Description of the task: Although the data below holds other lines too, output only those from the line with "This screenshot has height=247, width=440." up to and including the line with "You are a computer-use", exactly as they appear.

Data extracts:

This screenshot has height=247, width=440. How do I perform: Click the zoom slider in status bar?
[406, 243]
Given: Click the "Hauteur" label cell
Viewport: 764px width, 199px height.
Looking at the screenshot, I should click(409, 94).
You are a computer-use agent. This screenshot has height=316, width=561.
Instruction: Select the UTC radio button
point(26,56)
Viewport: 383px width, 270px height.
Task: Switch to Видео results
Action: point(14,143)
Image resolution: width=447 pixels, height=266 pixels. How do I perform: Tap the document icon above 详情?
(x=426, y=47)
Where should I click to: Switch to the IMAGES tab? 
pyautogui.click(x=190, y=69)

* * *

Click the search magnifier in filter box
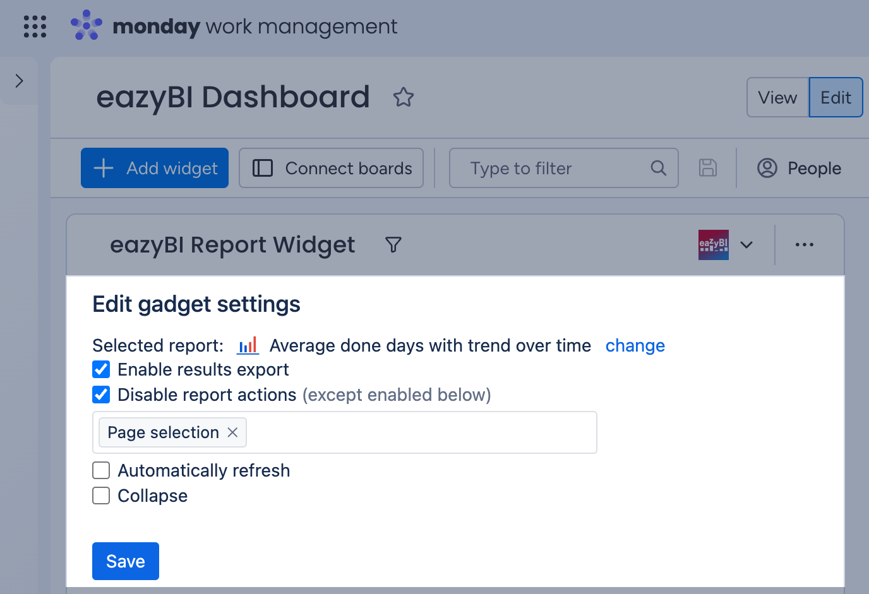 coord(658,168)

Answer to this problem:
This screenshot has height=247, width=440. How do I perform: Click the zoom slider in status bar?
[406, 243]
Given: Click the "Hauteur" label cell
Viewport: 764px width, 199px height.
Looking at the screenshot, I should click(409, 94).
You are a computer-use agent. This screenshot has height=316, width=561.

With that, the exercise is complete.